I was misdiagnosed with ADD in about fourth grade by some kind of psychologist and because of my sniffling, coughing, throat clearing, and lip licking tics I had seen more ear, nose, and throat doctors than I could count.
I was officially diagnosed with OCD during the summer of my sophomore year of high school, and my tics had gotten significantly more severe and during the summer time. I started having more “typical” tics that really couldn’t be attributed to anything else such as ADD or moderately small sinuses.
I started jerking my arms, head and legs, and also started making squeaking sounds. I switched to a new psychologist and finally someone knew a thing or two about Tourette’s. It wasn’t long before she suggested to me that I might have Tourette’s Syndrome and that I should see a neurologist.
Finally, someone knew what to do with me, knew the correct doctor to send me to and knew that I had something more than just ADD and sinus problems.
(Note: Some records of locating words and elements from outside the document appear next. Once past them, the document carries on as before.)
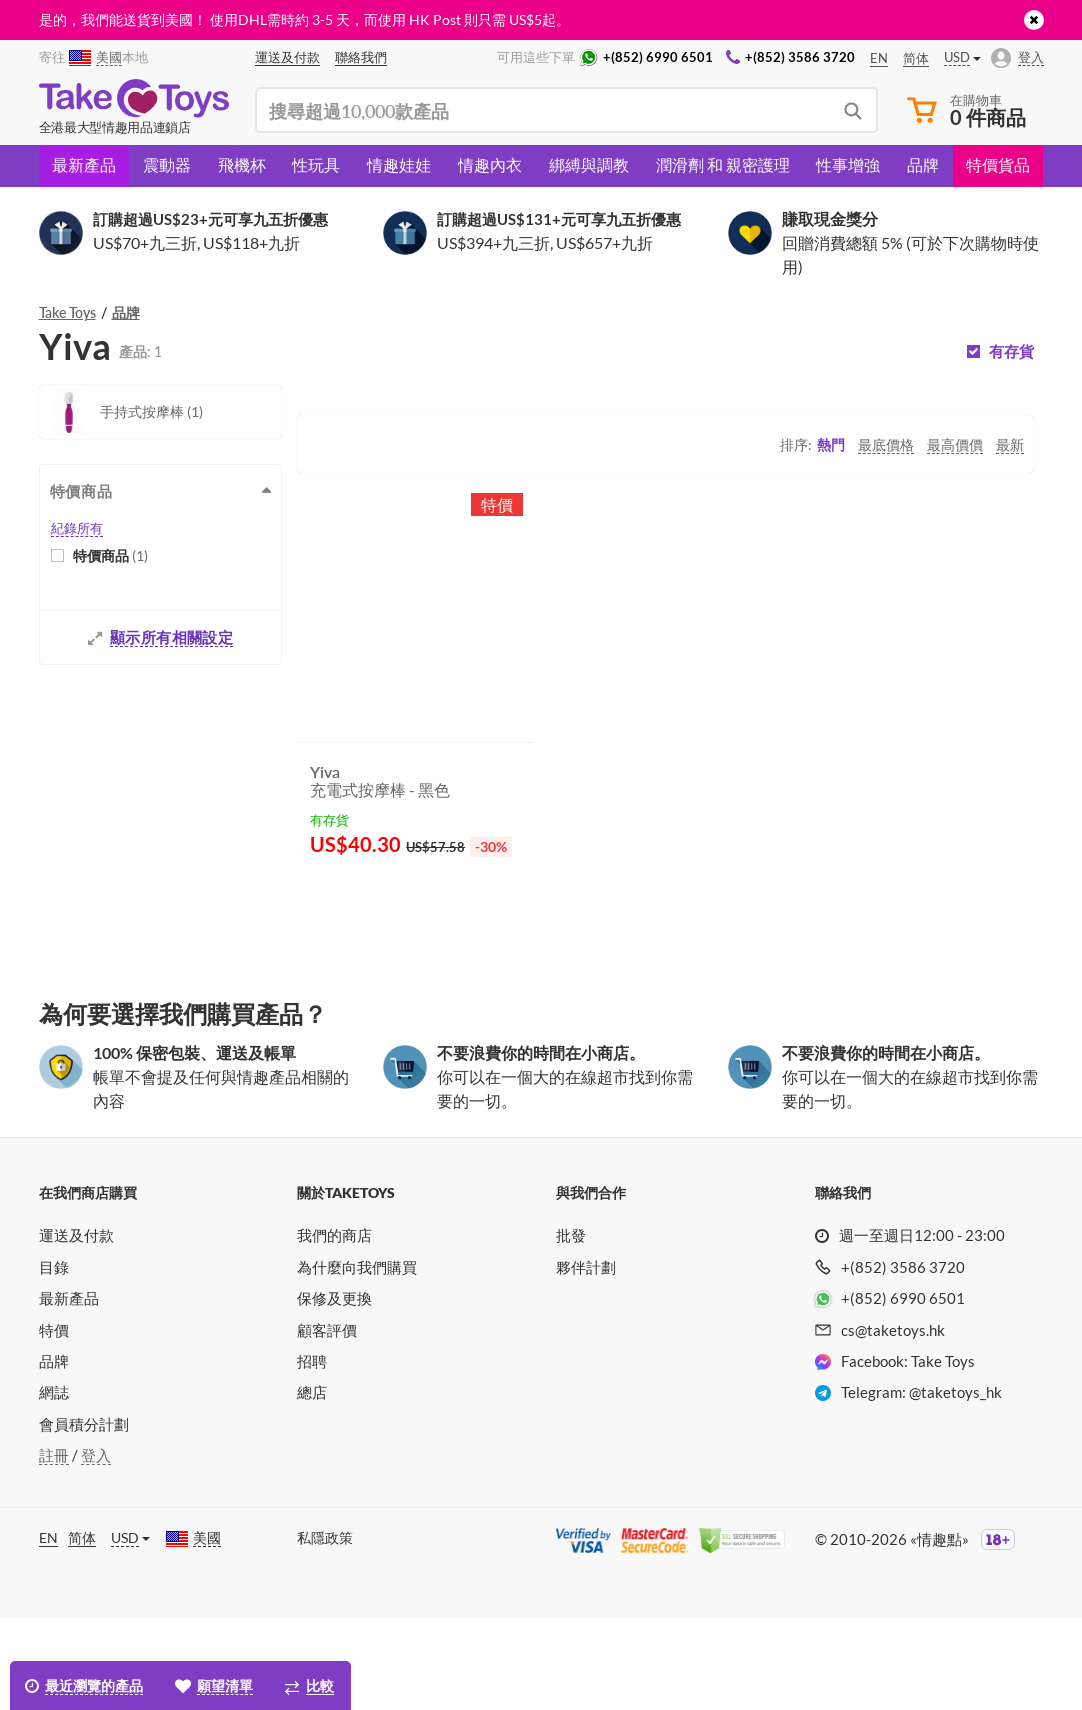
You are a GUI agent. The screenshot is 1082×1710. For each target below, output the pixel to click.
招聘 (312, 1453)
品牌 (923, 164)
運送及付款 (76, 1327)
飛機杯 (242, 164)
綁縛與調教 (589, 164)
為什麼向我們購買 (357, 1359)
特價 (54, 1422)
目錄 (54, 1359)
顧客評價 (327, 1422)
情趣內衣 (490, 164)
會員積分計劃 (84, 1516)
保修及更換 (334, 1390)
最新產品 (84, 164)
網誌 (54, 1484)
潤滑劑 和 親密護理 (723, 164)
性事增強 (848, 164)
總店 (312, 1484)
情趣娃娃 (399, 164)
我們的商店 (334, 1327)
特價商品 (110, 555)
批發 (571, 1327)
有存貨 (1011, 351)
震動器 (167, 164)
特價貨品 (998, 164)
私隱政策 (325, 1629)
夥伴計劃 (586, 1359)
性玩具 (316, 164)
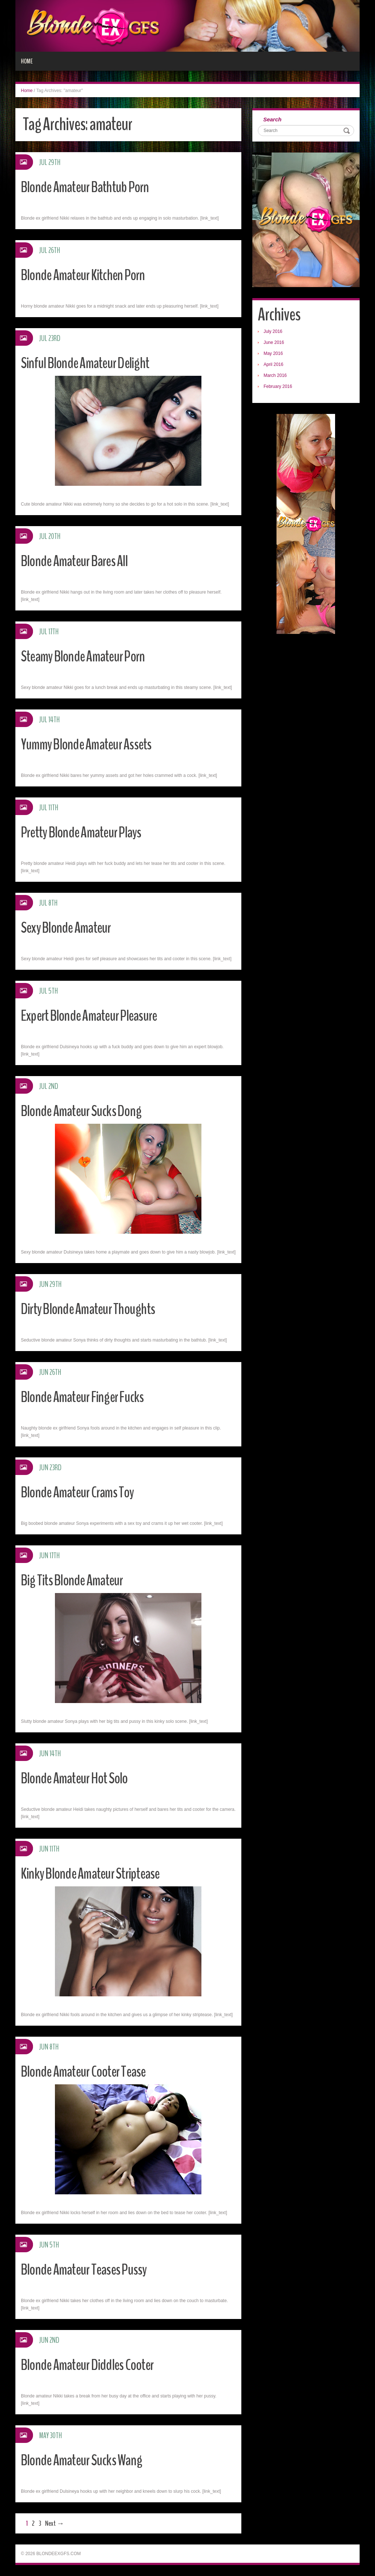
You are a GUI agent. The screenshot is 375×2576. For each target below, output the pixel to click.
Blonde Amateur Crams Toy (82, 1492)
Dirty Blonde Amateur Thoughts (93, 1309)
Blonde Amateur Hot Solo (79, 1778)
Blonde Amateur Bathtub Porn (90, 187)
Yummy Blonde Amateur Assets (92, 744)
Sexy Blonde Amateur (70, 927)
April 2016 (273, 364)
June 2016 (274, 342)
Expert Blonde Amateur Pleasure (95, 1015)
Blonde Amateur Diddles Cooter (93, 2364)
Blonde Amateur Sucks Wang (86, 2460)
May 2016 (273, 353)
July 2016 (273, 331)
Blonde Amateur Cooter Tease (89, 2071)
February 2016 (278, 386)
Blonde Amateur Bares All (79, 561)
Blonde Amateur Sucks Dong (86, 1111)
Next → (54, 2523)
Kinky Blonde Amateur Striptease (96, 1873)
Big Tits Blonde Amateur (76, 1580)
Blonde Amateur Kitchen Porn (88, 275)
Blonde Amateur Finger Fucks (88, 1397)
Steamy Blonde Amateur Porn (88, 656)
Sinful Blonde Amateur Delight (90, 363)
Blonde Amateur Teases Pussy (89, 2269)
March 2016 (275, 375)
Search (272, 119)
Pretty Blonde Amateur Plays (87, 832)
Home (27, 61)
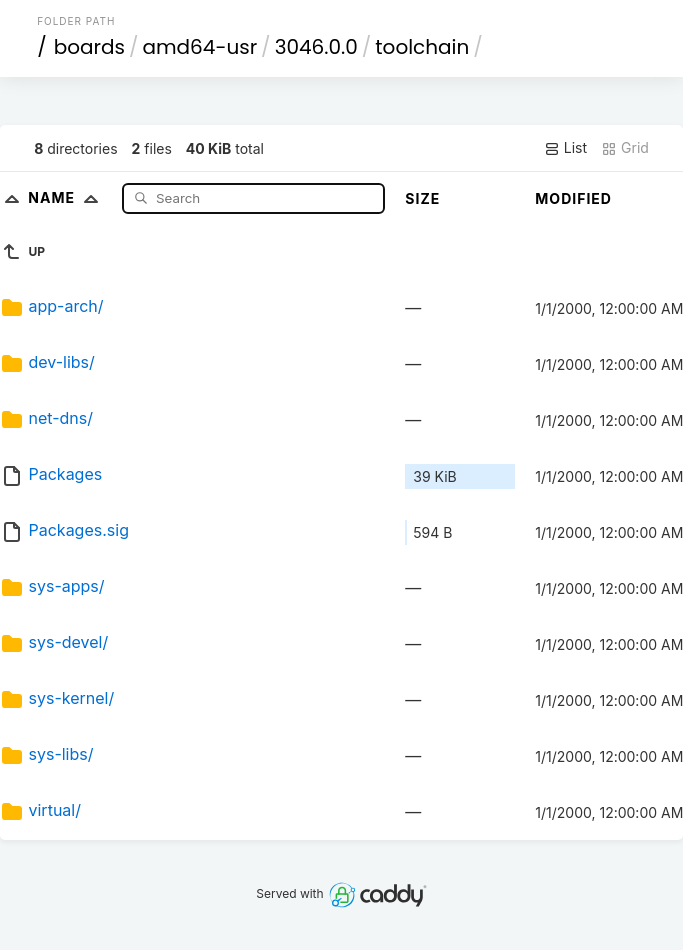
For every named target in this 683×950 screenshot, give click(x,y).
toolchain (422, 47)
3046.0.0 (316, 47)
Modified (573, 198)
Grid (625, 148)
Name (67, 197)
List (565, 148)
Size (422, 198)
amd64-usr (199, 47)
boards (89, 47)
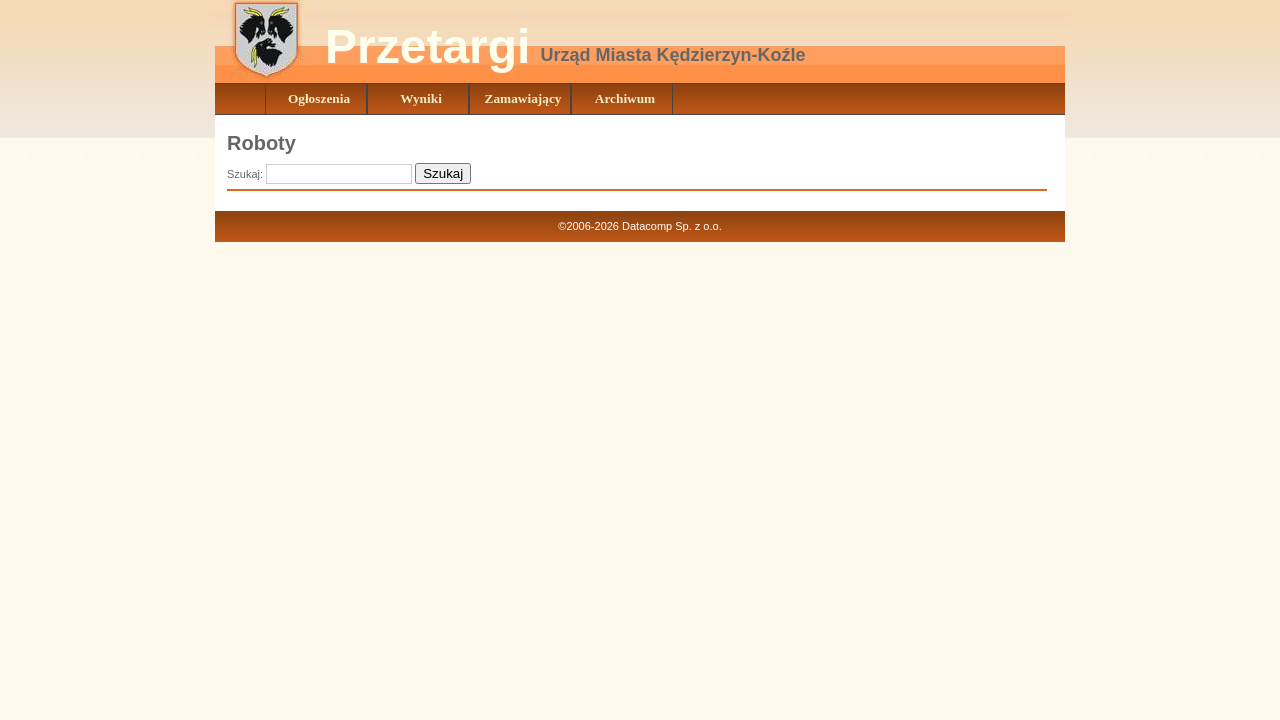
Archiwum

I was so incredibly relieved!
After all the waiting, I was very anxious to find out what was going on with me, and when my appointment came up in February, I was so incredibly relieved when the neurologist finally diagnosed me with Tourette’s Syndrome. I had a name for all these things I couldn’t control all those years of my childhood and finally people believed that I didn’t just need to use more self-control.
It’s a funny thing, being relieved and almost happy to be diagnosed with a condition such as this, but after living with no explanation for about eight years, I was just happy to finally have an answer.
Right now, I deal with a lot of tics that can get pretty painful and frustrating at times, but I never let Tourette’s stop me. I blog regularly about my life with TS in hopes of helping and education others, and you can read and comment on my blog here.
I also volunteer and attend meetings with my local TSA chapter. I have a lot of support from my friends and family who all know about my TS now. Even though at times I can’t control these movements and sounds, I will never let it stop me or hold me back and I will do my best to show people that Tourette’s is not something to be ashamed of.